Valid operators are +, -, *, /. Each operand may be an integer or another expression.
Some examples:
["2", "1", "+", "3", "*"] -> ((2 + 1) * 3) -> 9 ["4", "13", "5", "/", "+"] -> (4 + (13 / 5)) -> 6
代码:
class Solution { public: int evalRPN(vector<string>& tokens) { stack<int> sta; for ( size_t i = 0; i < tokens.size(); ++i ) { if ( tokens[i]=="+" || tokens[i]=="-" || tokens[i]=="*" || tokens[i]=="/" ) { int right = sta.top(); sta.pop(); int left = sta.top(); sta.pop(); if ( tokens[i]=="+" ) { sta.push(left+right); continue; } if ( tokens[i]=="-") { sta.push(left-right); continue; } if ( tokens[i]=="*") { sta.push(left*right); continue; } if ( tokens[i]=="/") { sta.push(left/right); continue; } } else { sta.push(atoi(tokens[i].c_str())); } } return sta.top(); } };
tips:
堆栈求逆波兰表达式口诀:遇上数字进栈;遇上操作符先出栈两个元素,计算结果后再压入栈。
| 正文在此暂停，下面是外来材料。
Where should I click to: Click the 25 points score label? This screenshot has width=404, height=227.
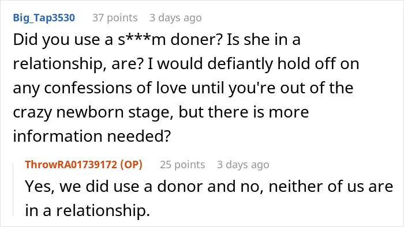(x=182, y=165)
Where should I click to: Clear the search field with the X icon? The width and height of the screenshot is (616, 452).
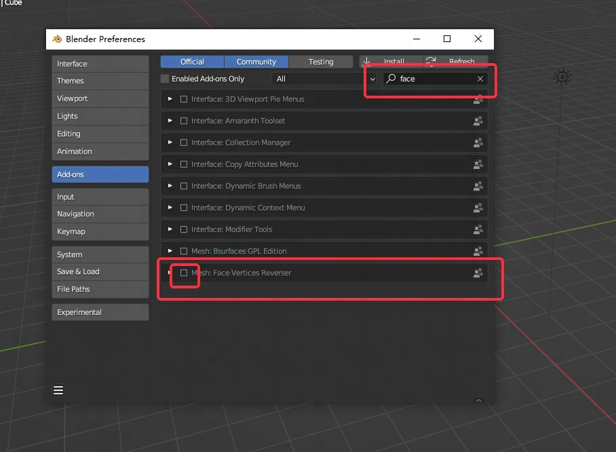480,79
======================================================
第二次过这道题,思路记得比较清楚。这里需要记住一个函数c++ atoi (string 转 int),这样在读入的时候转一次就够了。
stack里面存的是数字。操作符不进栈。
class Solution { public: int evalRPN(vector<string>& tokens) { stack<int> sta; for ( int i=0; i<tokens.size(); ++i ) { if ( tokens[i]=="+" || tokens[i]=="-" || tokens[i]=="*" || tokens[i]=="/" ) { int right = sta.top(); sta.pop(); int left = sta.top(); sta.pop(); if ( tokens[i]=="+" ) { sta.push(right+left); } else if ( tokens[i]=="-") { sta.push(left - right); } else if ( tokens[i]=="*" ) { sta.push(right * left); } else { sta.push(left / right); } } else { sta.push(atoi(tokens[i].c_str())); } } return sta.top(); } };